There are those who often hail medtech as the next frontier in patient treatment, and the answer to humanity’s prejudice problem. Theoretically, AI could relieve pressure on healthcare services, and create a more level playing field when it comes to diagnostics and treatment. And AI-integrated healthcare systems would be able to avoid many of the pitfalls of fallible, biased humanity.

But, unfortunately, one of 2019s best examples of a medical service extrapolating seemingly sound conclusions from biased data sets (ultimately leading to a biased and therefore wrong conclusion) came from an algorithm. The healthcare app Babylon was discovered to be doling out vastly different medical advice regarding chest pain to men and women. The system had advised a 60-year-old male smoker reporting sudden chest pains and nausea to go to A&E with a suspected heart attack. However, a woman who input exactly the same information was told she was likely having a panic attack.

Women are 50% more likely to die from a heart attack than men.

Babylon made calculations based on male-centric studies, and the chances are it was built by group of men – after all, men account for 76% of people currently working in STEM fields. Hence, the AI ran into the same problem that all non-human intelligences inevitably must: it can only put out what we put in, and, if all we can put in is our bias, we’ll get bias back.


Not sacred, but profane

On the whole, doctors are compassionate people who entered their field due to a desire to help others. But even the most egalitarian healthcare practitioner is working from a field constructed around male bodies. Medicine is a rigid practice by design – you need to build a sturdy framework of rules and regulations when people’s lives are at stake – but the structure we’ve ended up with only shelters a certain group of people.

The Syrian Artist Celebrating Women's Bodies I MILLE

In 2020 we’ve come far in talking about social injustices, but healthcare is lagging behind. ‘We’ve only really started to look at these gender differences over the past decade,’ says Dr Sanne Peters, a research fellow in epidemiology at the University of Oxford’s George Institute, who is currently researching inconsistencies between male and female access to treatment for heart conditions. ‘So there’s a problem in terms of awareness that they’re an issue, and also in terms of our knowledge of what’s causing them – whether they’re down to biological factors that put women at a higher risk, or gaps in treatment caused by bias.’

We’re only at the start of the process of gathering the data needed for the situation to change on a systemic level. Femtech, a fast-growing sector including period tracker apps, is playing a part in collecting female-centric data, which is beginning to increase the healthcare industry’s understanding of women’s illnesses.

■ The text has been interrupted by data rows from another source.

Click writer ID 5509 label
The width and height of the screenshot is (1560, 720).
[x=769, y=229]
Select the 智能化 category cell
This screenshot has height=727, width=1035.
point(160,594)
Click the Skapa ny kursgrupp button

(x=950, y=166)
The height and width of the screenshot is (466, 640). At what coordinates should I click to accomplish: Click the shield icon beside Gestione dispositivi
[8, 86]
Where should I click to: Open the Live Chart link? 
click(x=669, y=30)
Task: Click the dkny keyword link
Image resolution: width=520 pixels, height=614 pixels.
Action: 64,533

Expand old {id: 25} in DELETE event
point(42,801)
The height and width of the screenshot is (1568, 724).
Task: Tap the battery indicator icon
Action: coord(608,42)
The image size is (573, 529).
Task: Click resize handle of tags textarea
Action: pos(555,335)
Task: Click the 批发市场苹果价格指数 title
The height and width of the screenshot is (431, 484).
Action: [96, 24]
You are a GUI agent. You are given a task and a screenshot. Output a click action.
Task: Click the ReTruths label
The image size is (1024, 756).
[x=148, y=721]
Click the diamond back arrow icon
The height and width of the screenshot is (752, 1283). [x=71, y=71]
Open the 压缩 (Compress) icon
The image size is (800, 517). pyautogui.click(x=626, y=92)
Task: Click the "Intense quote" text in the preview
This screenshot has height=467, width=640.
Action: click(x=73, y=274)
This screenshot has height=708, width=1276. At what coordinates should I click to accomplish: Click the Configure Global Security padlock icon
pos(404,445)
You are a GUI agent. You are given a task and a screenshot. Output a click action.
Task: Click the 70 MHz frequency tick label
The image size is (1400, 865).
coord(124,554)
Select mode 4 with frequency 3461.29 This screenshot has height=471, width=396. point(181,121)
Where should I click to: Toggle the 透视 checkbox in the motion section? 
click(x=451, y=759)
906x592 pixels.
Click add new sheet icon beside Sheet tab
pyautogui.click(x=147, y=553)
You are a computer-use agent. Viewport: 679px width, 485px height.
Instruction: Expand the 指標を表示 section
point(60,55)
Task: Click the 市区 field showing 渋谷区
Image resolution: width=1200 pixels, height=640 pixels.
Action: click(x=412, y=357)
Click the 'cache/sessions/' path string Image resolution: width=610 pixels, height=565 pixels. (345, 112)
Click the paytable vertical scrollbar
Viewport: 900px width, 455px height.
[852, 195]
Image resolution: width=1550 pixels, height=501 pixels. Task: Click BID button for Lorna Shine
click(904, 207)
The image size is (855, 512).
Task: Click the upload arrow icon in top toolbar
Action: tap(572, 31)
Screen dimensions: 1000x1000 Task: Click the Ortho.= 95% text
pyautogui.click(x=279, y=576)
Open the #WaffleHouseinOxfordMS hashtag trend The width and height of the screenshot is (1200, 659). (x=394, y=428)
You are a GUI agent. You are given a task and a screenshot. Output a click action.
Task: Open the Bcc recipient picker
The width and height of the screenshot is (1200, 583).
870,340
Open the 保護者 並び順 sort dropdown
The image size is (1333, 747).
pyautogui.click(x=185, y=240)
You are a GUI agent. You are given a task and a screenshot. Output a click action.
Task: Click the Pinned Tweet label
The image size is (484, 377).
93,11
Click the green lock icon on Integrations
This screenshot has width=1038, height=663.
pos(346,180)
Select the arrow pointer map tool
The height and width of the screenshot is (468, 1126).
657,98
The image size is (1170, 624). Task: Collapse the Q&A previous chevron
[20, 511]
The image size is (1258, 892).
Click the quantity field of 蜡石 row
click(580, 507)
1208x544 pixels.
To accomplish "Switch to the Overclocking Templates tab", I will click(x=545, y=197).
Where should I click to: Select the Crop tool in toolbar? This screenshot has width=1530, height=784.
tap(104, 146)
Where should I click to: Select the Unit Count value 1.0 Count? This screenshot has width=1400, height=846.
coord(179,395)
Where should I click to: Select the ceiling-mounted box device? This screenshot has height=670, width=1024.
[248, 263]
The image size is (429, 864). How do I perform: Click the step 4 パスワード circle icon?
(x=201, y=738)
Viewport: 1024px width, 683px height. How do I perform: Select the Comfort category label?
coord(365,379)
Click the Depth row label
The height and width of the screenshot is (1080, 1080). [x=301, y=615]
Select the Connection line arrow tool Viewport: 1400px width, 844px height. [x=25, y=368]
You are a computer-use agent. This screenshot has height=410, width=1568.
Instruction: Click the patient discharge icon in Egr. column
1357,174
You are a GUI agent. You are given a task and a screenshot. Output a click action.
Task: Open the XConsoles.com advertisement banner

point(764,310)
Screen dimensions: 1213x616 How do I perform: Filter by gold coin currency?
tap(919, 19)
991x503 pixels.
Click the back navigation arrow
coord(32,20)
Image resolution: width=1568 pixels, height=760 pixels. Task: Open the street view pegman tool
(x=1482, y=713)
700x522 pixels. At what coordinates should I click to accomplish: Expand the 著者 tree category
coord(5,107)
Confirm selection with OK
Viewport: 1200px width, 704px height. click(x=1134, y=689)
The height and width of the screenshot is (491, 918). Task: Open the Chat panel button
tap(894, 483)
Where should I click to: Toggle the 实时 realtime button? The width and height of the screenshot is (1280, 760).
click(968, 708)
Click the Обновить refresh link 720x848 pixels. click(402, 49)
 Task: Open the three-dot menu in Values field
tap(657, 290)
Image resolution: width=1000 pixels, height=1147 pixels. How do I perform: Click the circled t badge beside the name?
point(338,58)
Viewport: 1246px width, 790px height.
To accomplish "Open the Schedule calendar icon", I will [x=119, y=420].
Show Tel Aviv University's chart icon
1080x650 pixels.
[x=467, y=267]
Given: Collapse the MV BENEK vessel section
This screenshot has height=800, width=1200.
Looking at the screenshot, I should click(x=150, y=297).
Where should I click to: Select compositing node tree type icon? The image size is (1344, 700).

To change the unconscious biases often at work when we visit our GP or walk into an appointment with a specialist, however, more effort and awareness is needed at training level. ‘Medical misogyny is more widely known about than ever before, but tackling it needs to be a priority from the start of doctors’ careers,’ says Peters. ‘It starts with listening to women, not assuming they’re hysterical.’

Certainly, there are time when your doctor is right – it is just stress. But even the allegedly high rates of stress and anxiety in women could be chalked up to centuries of forced confoundment with our own bodies. Women have been taught to recognise themselves as vessels, at once too corporeal and too emotional, but never before as merely flesh and blood; earthly objects in need of tuning just like our male counterparts. Structurally, women must be re-embodied.